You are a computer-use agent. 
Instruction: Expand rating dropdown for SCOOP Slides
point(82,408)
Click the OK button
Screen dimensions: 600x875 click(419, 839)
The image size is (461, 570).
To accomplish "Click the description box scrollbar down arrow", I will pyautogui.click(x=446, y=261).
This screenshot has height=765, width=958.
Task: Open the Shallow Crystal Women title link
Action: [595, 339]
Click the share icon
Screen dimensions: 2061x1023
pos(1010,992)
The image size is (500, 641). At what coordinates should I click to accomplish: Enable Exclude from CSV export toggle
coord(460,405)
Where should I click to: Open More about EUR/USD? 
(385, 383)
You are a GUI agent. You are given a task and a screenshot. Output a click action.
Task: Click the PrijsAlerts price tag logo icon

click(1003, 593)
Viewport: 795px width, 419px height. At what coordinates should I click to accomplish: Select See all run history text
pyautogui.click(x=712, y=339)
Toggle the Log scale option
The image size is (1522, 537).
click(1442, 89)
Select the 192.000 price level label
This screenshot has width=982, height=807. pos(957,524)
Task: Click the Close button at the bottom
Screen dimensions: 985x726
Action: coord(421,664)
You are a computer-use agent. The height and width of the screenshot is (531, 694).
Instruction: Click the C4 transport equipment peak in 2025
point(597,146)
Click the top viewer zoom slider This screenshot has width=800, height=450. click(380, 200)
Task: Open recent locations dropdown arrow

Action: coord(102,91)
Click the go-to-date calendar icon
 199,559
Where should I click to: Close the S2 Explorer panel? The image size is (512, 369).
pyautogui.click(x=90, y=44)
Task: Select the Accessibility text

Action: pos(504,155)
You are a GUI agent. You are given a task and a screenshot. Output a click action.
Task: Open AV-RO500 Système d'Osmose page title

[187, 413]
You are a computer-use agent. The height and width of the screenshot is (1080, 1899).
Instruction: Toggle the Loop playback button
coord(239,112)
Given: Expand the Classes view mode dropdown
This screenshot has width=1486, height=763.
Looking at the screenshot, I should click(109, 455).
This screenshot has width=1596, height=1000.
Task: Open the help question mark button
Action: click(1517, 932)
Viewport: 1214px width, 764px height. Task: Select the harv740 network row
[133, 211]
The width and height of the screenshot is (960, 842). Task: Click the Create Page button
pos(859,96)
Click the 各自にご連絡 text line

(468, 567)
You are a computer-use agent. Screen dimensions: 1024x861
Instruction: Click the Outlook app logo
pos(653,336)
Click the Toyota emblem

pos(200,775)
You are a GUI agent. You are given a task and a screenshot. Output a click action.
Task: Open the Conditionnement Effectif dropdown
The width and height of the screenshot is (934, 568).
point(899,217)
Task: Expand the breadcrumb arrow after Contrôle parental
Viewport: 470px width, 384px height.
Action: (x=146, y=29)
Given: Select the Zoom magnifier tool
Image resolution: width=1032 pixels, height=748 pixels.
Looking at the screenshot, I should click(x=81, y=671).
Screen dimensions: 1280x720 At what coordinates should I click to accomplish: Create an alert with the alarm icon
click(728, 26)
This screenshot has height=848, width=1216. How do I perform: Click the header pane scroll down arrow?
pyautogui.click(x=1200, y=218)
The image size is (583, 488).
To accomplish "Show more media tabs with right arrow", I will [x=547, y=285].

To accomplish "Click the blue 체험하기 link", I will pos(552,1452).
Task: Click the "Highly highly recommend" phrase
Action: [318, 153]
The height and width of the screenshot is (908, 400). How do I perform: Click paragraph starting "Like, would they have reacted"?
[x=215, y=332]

__Goal of the exercise__.
Present each line from the listing that holds the string "computer".

__Answer area__.
You are a computer-use agent. 
You are a computer-use agent. The height and width of the screenshot is (531, 694).
You are a computer-use agent. The height and width of the screenshot is (1080, 1899).
You are a computer-use agent. Screen dimensions: 1024x861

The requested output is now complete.